» WHAT THIS TASK INVOLVES:
Output every line below exactly.

» EXERCISE INPUT:

______________________________

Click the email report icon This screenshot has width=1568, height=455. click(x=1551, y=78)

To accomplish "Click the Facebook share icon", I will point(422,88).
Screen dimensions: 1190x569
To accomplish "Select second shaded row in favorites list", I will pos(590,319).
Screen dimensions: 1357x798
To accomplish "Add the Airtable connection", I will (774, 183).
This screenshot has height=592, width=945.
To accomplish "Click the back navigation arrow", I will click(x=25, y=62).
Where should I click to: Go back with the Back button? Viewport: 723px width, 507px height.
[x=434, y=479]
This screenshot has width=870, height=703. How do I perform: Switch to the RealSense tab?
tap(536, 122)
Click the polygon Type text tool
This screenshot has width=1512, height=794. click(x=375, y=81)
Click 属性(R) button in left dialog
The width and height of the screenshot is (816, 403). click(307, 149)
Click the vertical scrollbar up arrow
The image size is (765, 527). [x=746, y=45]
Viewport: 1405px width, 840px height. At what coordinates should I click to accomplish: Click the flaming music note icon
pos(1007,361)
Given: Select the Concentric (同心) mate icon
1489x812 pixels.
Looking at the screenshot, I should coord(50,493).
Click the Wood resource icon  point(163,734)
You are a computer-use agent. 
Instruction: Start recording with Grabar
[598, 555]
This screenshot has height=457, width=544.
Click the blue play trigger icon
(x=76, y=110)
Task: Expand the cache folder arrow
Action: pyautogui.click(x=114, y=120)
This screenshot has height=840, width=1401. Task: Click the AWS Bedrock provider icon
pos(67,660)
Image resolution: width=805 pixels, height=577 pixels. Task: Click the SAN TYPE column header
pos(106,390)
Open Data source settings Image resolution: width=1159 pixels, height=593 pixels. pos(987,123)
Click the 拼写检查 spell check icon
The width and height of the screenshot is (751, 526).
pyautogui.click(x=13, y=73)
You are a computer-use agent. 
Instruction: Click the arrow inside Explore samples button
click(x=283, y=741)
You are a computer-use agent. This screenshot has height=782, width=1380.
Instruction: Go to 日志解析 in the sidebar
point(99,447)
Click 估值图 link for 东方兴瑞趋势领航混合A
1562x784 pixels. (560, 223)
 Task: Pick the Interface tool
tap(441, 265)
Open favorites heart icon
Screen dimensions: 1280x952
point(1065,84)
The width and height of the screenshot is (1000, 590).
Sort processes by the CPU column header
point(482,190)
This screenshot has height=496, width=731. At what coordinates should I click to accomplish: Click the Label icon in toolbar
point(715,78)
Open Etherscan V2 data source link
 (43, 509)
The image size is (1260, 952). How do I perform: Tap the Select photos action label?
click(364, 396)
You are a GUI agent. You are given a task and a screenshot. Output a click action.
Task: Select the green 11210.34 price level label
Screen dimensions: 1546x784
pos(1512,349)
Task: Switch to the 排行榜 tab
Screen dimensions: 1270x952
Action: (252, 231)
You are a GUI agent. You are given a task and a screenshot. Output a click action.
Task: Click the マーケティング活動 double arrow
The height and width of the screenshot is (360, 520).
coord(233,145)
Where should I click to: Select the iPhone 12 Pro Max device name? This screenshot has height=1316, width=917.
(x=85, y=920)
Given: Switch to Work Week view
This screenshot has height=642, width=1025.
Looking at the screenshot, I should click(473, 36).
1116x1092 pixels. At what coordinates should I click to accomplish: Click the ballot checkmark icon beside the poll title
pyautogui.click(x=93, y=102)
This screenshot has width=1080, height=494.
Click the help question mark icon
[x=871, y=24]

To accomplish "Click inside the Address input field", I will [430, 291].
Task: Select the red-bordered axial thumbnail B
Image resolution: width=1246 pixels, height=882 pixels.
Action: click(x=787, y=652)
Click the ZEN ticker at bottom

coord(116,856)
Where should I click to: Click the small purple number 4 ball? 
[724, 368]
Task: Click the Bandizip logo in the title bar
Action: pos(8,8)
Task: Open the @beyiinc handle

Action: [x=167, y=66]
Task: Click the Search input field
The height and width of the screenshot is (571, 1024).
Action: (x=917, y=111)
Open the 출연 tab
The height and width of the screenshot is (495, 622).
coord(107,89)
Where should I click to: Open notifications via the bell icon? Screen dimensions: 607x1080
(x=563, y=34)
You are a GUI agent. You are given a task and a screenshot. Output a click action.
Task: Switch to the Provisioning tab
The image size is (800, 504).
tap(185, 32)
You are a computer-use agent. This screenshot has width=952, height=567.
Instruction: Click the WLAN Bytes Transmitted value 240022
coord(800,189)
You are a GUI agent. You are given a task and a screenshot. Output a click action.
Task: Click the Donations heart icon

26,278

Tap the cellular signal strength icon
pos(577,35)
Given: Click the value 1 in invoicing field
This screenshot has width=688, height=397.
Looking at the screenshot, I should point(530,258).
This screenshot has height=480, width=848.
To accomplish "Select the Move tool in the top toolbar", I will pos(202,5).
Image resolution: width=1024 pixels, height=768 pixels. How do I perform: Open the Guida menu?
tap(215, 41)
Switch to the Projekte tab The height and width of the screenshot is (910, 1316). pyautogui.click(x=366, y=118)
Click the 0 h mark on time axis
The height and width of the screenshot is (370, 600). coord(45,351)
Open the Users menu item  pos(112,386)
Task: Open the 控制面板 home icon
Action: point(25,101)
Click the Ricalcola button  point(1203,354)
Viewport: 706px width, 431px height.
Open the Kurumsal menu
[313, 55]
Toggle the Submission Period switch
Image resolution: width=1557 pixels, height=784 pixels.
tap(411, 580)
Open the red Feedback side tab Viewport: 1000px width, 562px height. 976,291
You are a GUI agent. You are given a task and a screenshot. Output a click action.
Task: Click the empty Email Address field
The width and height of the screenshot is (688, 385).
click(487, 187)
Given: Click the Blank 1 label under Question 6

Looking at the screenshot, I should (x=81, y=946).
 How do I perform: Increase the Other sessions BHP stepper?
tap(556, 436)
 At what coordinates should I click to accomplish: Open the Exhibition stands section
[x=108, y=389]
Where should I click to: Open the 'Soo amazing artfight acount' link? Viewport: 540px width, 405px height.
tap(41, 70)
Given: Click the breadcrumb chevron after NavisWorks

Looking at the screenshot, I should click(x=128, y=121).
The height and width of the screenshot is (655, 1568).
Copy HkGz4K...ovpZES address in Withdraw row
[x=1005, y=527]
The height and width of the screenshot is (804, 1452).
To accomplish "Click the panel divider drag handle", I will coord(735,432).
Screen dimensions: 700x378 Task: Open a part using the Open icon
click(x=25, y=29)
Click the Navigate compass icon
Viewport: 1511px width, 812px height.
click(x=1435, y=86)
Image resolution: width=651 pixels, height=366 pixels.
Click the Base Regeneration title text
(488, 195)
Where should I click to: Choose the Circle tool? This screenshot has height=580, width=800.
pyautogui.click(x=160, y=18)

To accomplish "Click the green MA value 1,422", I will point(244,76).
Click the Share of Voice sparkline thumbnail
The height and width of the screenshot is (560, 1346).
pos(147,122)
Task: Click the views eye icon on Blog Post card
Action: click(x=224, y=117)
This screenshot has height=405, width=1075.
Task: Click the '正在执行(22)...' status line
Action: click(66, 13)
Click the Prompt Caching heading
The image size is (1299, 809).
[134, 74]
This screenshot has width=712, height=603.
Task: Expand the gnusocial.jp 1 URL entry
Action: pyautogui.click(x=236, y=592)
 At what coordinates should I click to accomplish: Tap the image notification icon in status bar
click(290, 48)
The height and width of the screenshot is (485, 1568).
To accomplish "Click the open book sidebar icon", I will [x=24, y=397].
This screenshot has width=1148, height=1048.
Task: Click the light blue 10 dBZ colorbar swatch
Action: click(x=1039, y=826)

______________________________

» TASK RESPONSE:
Click the email report icon This screenshot has width=1568, height=455. click(x=1551, y=78)

To accomplish "Click the Facebook share icon", I will point(422,88).
Screen dimensions: 1190x569
To accomplish "Select second shaded row in favorites list", I will pos(590,319).
Screen dimensions: 1357x798
To accomplish "Add the Airtable connection", I will (774, 183).
This screenshot has height=592, width=945.
To accomplish "Click the back navigation arrow", I will click(x=25, y=62).
Where should I click to: Go back with the Back button? Viewport: 723px width, 507px height.
[x=434, y=479]
This screenshot has width=870, height=703. How do I perform: Switch to the RealSense tab?
tap(536, 122)
Click the polygon Type text tool
This screenshot has width=1512, height=794. click(x=375, y=81)
Click 属性(R) button in left dialog
The width and height of the screenshot is (816, 403). click(307, 149)
Click the vertical scrollbar up arrow
The image size is (765, 527). [x=746, y=45]
Viewport: 1405px width, 840px height. At what coordinates should I click to accomplish: Click the flaming music note icon
pos(1007,361)
Given: Select the Concentric (同心) mate icon
1489x812 pixels.
Looking at the screenshot, I should coord(50,493).
Click the Wood resource icon  point(163,734)
You are a computer-use agent. 
Instruction: Start recording with Grabar
[598, 555]
This screenshot has height=457, width=544.
Click the blue play trigger icon
(x=76, y=110)
Task: Expand the cache folder arrow
Action: pyautogui.click(x=114, y=120)
This screenshot has height=840, width=1401. Task: Click the AWS Bedrock provider icon
pos(67,660)
Image resolution: width=805 pixels, height=577 pixels. Task: Click the SAN TYPE column header
pos(106,390)
Open Data source settings Image resolution: width=1159 pixels, height=593 pixels. pos(987,123)
Click the 拼写检查 spell check icon
The width and height of the screenshot is (751, 526).
pyautogui.click(x=13, y=73)
You are a computer-use agent. 
Instruction: Click the arrow inside Explore samples button
click(x=283, y=741)
You are a computer-use agent. This screenshot has height=782, width=1380.
Instruction: Go to 日志解析 in the sidebar
point(99,447)
Click 估值图 link for 东方兴瑞趋势领航混合A
1562x784 pixels. (560, 223)
 Task: Pick the Interface tool
tap(441, 265)
Open favorites heart icon
Screen dimensions: 1280x952
point(1065,84)
The width and height of the screenshot is (1000, 590).
Sort processes by the CPU column header
point(482,190)
This screenshot has height=496, width=731. At what coordinates should I click to accomplish: Click the Label icon in toolbar
point(715,78)
Open Etherscan V2 data source link
 (43, 509)
The image size is (1260, 952). How do I perform: Tap the Select photos action label?
click(364, 396)
You are a GUI agent. You are given a task and a screenshot. Output a click action.
Task: Select the green 11210.34 price level label
Screen dimensions: 1546x784
pos(1512,349)
Task: Switch to the 排行榜 tab
Screen dimensions: 1270x952
Action: (252, 231)
You are a GUI agent. You are given a task and a screenshot. Output a click action.
Task: Click the マーケティング活動 double arrow
The height and width of the screenshot is (360, 520).
coord(233,145)
Where should I click to: Select the iPhone 12 Pro Max device name? This screenshot has height=1316, width=917.
(x=85, y=920)
Given: Switch to Work Week view
This screenshot has height=642, width=1025.
Looking at the screenshot, I should click(473, 36).
1116x1092 pixels. At what coordinates should I click to accomplish: Click the ballot checkmark icon beside the poll title
pyautogui.click(x=93, y=102)
This screenshot has width=1080, height=494.
Click the help question mark icon
[x=871, y=24]

To accomplish "Click inside the Address input field", I will [430, 291].
Task: Select the red-bordered axial thumbnail B
Image resolution: width=1246 pixels, height=882 pixels.
Action: click(x=787, y=652)
Click the ZEN ticker at bottom

coord(116,856)
Where should I click to: Click the small purple number 4 ball? 
[724, 368]
Task: Click the Bandizip logo in the title bar
Action: pos(8,8)
Task: Open the @beyiinc handle

Action: [x=167, y=66]
Task: Click the Search input field
The height and width of the screenshot is (571, 1024).
Action: (x=917, y=111)
Open the 출연 tab
The height and width of the screenshot is (495, 622).
coord(107,89)
Where should I click to: Open notifications via the bell icon? Screen dimensions: 607x1080
(x=563, y=34)
You are a GUI agent. You are given a task and a screenshot. Output a click action.
Task: Switch to the Provisioning tab
The image size is (800, 504).
tap(185, 32)
You are a computer-use agent. This screenshot has width=952, height=567.
Instruction: Click the WLAN Bytes Transmitted value 240022
coord(800,189)
You are a GUI agent. You are given a task and a screenshot. Output a click action.
Task: Click the Donations heart icon

26,278

Tap the cellular signal strength icon
pos(577,35)
Given: Click the value 1 in invoicing field
This screenshot has width=688, height=397.
Looking at the screenshot, I should point(530,258).
This screenshot has height=480, width=848.
To accomplish "Select the Move tool in the top toolbar", I will pos(202,5).
Image resolution: width=1024 pixels, height=768 pixels. How do I perform: Open the Guida menu?
tap(215, 41)
Switch to the Projekte tab The height and width of the screenshot is (910, 1316). pyautogui.click(x=366, y=118)
Click the 0 h mark on time axis
The height and width of the screenshot is (370, 600). coord(45,351)
Open the Users menu item  pos(112,386)
Task: Open the 控制面板 home icon
Action: point(25,101)
Click the Ricalcola button  point(1203,354)
Viewport: 706px width, 431px height.
Open the Kurumsal menu
[313, 55]
Toggle the Submission Period switch
Image resolution: width=1557 pixels, height=784 pixels.
tap(411, 580)
Open the red Feedback side tab Viewport: 1000px width, 562px height. 976,291
You are a GUI agent. You are given a task and a screenshot. Output a click action.
Task: Click the empty Email Address field
The width and height of the screenshot is (688, 385).
click(487, 187)
Given: Click the Blank 1 label under Question 6

Looking at the screenshot, I should (x=81, y=946).
 How do I perform: Increase the Other sessions BHP stepper?
tap(556, 436)
 At what coordinates should I click to accomplish: Open the Exhibition stands section
[x=108, y=389]
Where should I click to: Open the 'Soo amazing artfight acount' link? Viewport: 540px width, 405px height.
tap(41, 70)
Given: Click the breadcrumb chevron after NavisWorks

Looking at the screenshot, I should click(x=128, y=121).
The height and width of the screenshot is (655, 1568).
Copy HkGz4K...ovpZES address in Withdraw row
[x=1005, y=527]
The height and width of the screenshot is (804, 1452).
To accomplish "Click the panel divider drag handle", I will coord(735,432).
Screen dimensions: 700x378 Task: Open a part using the Open icon
click(x=25, y=29)
Click the Navigate compass icon
Viewport: 1511px width, 812px height.
click(x=1435, y=86)
Image resolution: width=651 pixels, height=366 pixels.
Click the Base Regeneration title text
(488, 195)
Where should I click to: Choose the Circle tool? This screenshot has height=580, width=800.
pyautogui.click(x=160, y=18)

To accomplish "Click the green MA value 1,422", I will point(244,76).
Click the Share of Voice sparkline thumbnail
The height and width of the screenshot is (560, 1346).
pos(147,122)
Task: Click the views eye icon on Blog Post card
Action: click(x=224, y=117)
This screenshot has height=405, width=1075.
Task: Click the '正在执行(22)...' status line
Action: click(66, 13)
Click the Prompt Caching heading
The image size is (1299, 809).
[134, 74]
This screenshot has width=712, height=603.
Task: Expand the gnusocial.jp 1 URL entry
Action: pyautogui.click(x=236, y=592)
 At what coordinates should I click to accomplish: Tap the image notification icon in status bar
click(290, 48)
The height and width of the screenshot is (485, 1568).
To accomplish "Click the open book sidebar icon", I will [x=24, y=397].
This screenshot has width=1148, height=1048.
Task: Click the light blue 10 dBZ colorbar swatch
Action: click(x=1039, y=826)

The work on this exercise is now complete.